Hi, I am getting the following error:
com.databricks.sql.io.FileReadException: Error while reading file wasbs:REDACTED_LOCAL_PART@blobStorageName.blob.core.windows.net/cook/processYear=2021/processMonth=12/processDay=30/processHour=18/part-00003-tid-4178615623264760328.c000.avro.
Caused by: com.microsoft.azure.storage.StorageException: Blob hash mismatch (integrity check failed), Expected value is 8P7bo1mnLPoLxVw==, retrieved bu+CiCkLm/kc6QA==.
where processYear, processMonth, processDay and processHour are partition columns.
however, this is actually just a WARN, and the code still proceeds to execute(also I am able to read this file separately in notebook)... but eventually the job dies due to:
WARN Lost task 9026.0 in stage 324.0 (TID 1525596, 10.139.64.16, executor 83): TaskKilled (Stage cancelled)
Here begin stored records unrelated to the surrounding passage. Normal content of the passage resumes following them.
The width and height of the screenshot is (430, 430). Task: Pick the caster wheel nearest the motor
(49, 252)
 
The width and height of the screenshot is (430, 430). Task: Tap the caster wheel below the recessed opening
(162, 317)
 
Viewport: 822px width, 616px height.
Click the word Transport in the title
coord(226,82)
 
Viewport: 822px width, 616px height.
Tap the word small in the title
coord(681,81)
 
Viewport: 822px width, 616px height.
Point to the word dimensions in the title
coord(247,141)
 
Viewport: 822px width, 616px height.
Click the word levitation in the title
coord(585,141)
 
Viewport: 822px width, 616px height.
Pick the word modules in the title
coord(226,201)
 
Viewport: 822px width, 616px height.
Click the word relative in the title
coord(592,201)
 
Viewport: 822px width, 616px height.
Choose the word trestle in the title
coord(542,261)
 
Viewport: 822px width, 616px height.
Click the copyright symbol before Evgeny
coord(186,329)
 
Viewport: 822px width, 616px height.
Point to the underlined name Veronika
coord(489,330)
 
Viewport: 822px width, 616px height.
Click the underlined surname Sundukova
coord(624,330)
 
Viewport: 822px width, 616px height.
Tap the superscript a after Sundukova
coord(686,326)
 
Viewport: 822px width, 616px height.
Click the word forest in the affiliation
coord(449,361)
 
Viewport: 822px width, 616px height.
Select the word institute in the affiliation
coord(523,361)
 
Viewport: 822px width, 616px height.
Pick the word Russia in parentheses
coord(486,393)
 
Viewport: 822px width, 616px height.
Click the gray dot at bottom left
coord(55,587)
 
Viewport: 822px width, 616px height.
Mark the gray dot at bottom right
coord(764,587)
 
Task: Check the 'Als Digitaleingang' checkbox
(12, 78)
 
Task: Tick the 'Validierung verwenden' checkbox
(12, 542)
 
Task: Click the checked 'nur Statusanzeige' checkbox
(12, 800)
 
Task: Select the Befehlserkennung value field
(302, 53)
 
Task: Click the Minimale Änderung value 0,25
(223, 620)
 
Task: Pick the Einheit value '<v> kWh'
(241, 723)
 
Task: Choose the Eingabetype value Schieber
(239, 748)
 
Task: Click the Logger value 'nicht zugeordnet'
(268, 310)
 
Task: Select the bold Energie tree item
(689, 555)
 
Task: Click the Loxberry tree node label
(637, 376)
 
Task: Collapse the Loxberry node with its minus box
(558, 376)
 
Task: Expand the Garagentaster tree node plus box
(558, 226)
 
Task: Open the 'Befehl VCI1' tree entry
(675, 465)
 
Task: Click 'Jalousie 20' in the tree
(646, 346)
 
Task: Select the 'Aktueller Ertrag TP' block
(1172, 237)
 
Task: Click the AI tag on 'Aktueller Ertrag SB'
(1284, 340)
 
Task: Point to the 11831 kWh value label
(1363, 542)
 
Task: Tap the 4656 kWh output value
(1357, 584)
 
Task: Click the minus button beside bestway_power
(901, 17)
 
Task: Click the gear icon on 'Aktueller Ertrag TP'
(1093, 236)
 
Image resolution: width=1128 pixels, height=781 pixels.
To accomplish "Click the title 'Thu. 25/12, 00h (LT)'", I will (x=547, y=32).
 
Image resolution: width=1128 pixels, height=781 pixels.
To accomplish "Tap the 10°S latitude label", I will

I am using the following databricks and spark configs:
RuntimeVersion: 5.5.x-scala2.11
MasterConfiguration:
NodeType: Standard_D32s_v3
NumberOfNodes: 1
WorkerConfiguration:
NodeType: Standard_D32s_v3
NumberOfNodes: 2
This same job is deployed in several other environments too with much more data volume, and it does not fail there. Any idea why it may fail here?
Thanks!